_Task details_.
Find the lines in the listing below that have the word "image" and give their count, nothing else.

(Extracted material Opens)

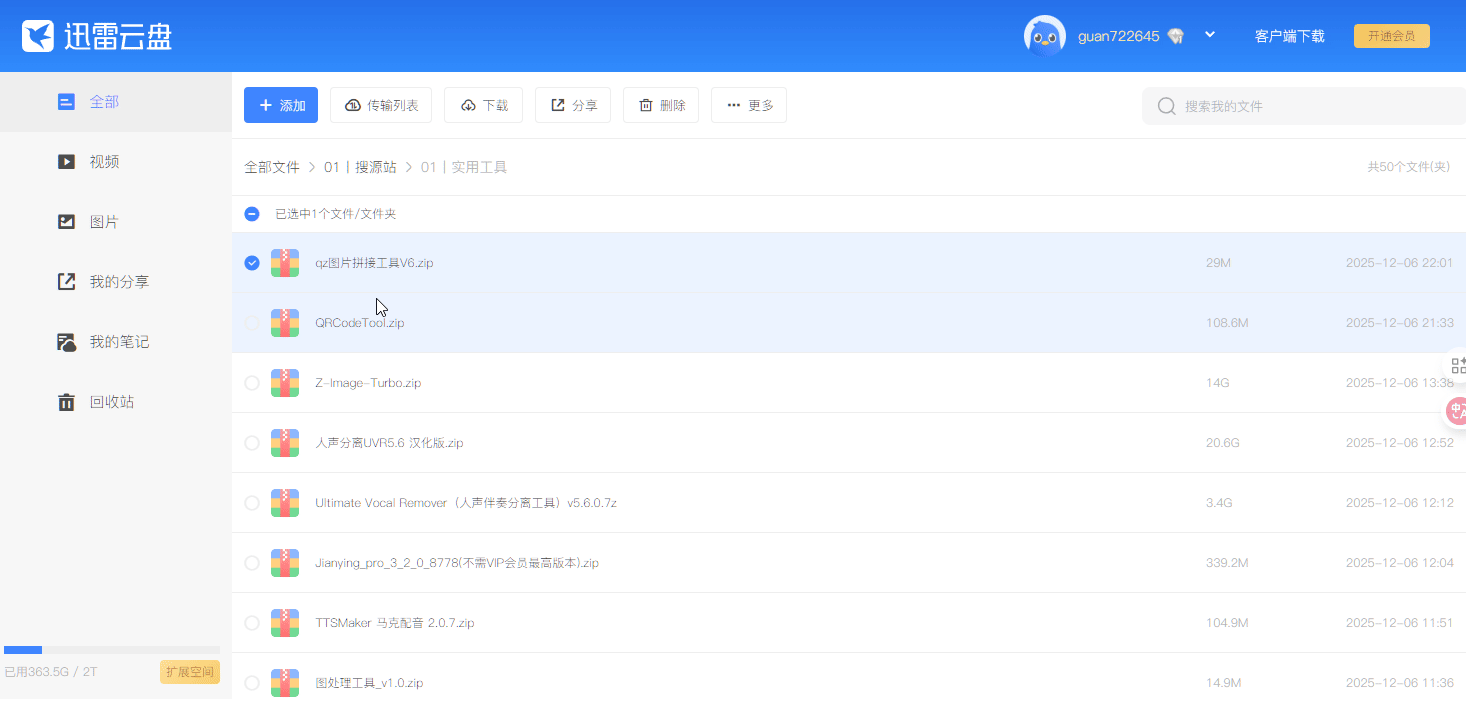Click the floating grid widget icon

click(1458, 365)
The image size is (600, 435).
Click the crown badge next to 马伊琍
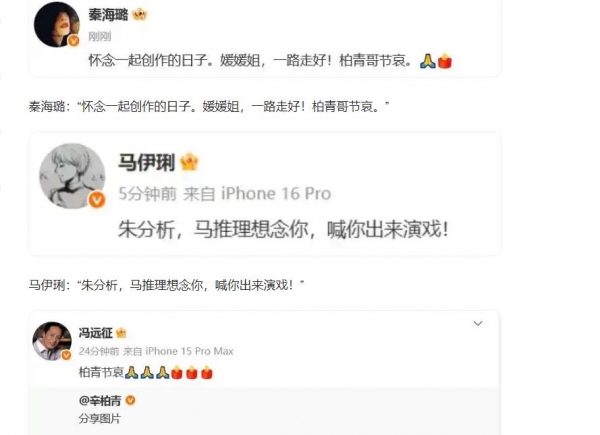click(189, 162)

(Extracted material Closes)
(Extracted material Opens)

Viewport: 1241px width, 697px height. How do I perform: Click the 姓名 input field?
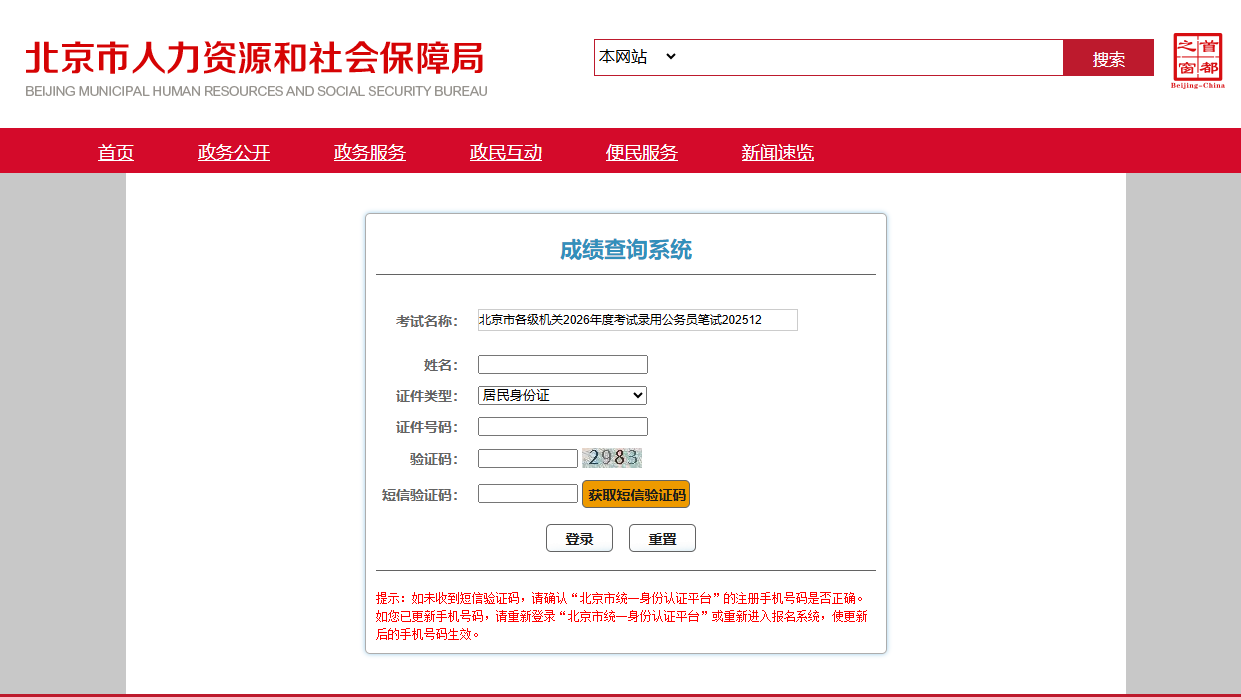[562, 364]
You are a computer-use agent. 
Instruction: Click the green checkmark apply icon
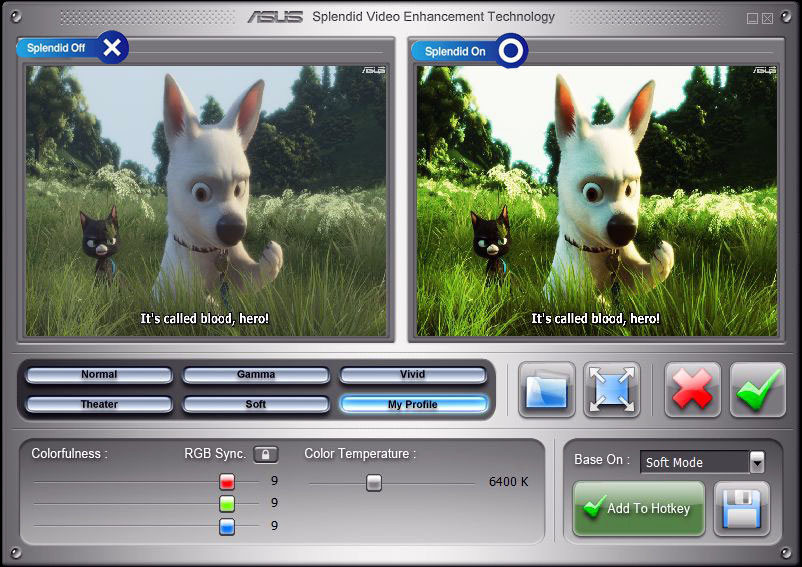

(Extracted material Closes)
(Extracted material Opens)

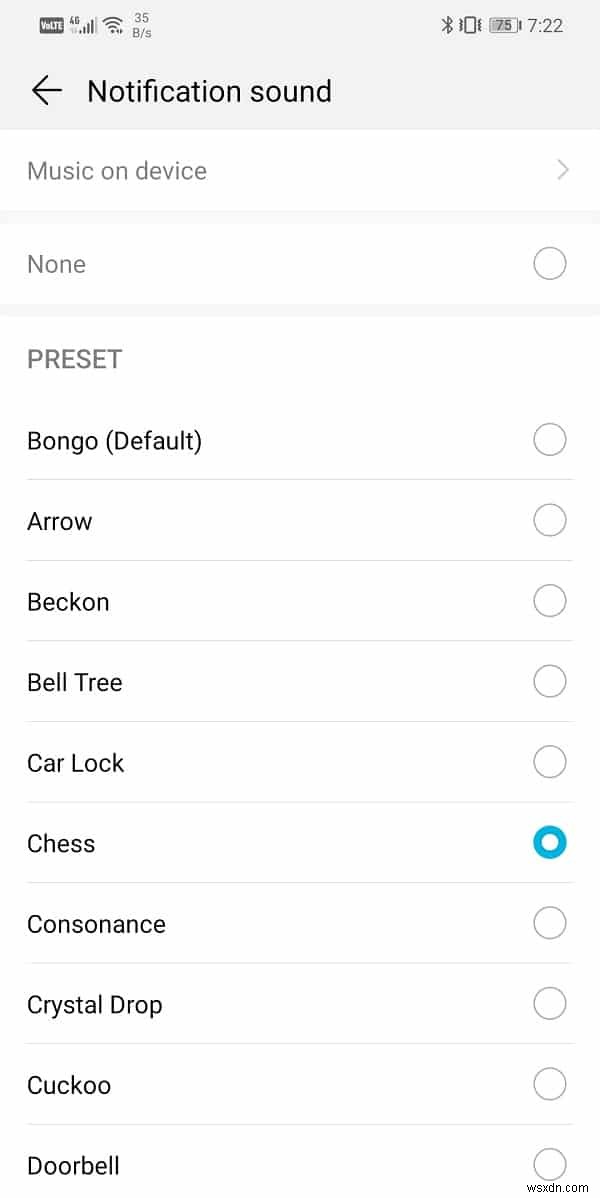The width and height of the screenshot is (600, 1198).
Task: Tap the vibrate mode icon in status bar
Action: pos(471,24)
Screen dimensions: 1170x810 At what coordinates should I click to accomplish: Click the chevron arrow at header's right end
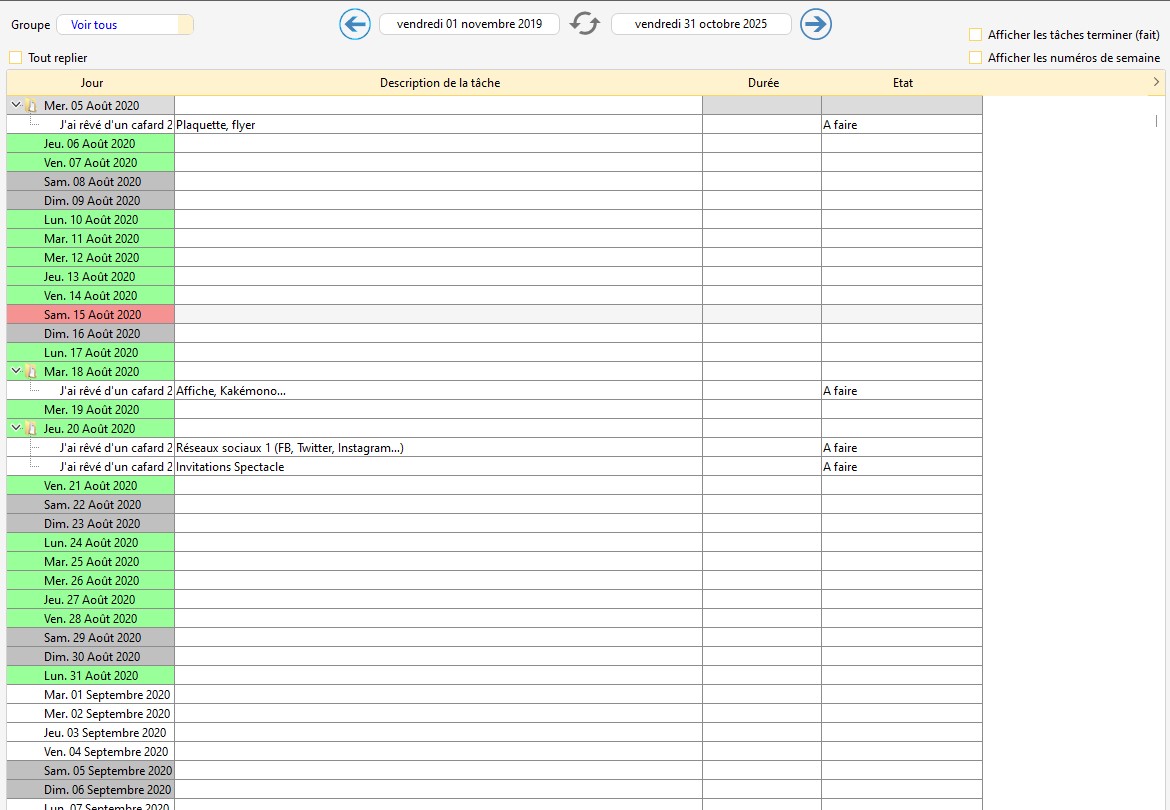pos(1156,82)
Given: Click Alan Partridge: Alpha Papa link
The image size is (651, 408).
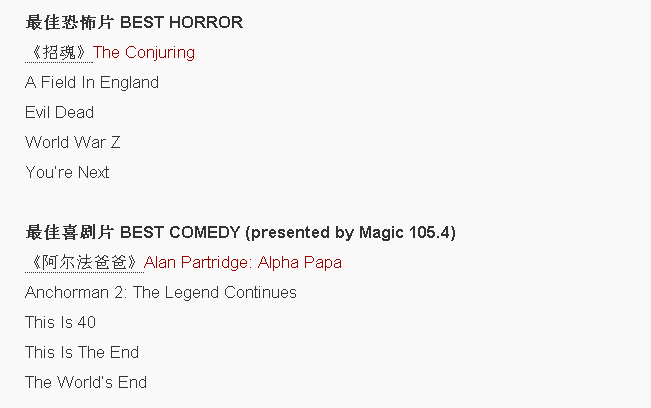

(Extracted material Closes)

_Final answer_.
2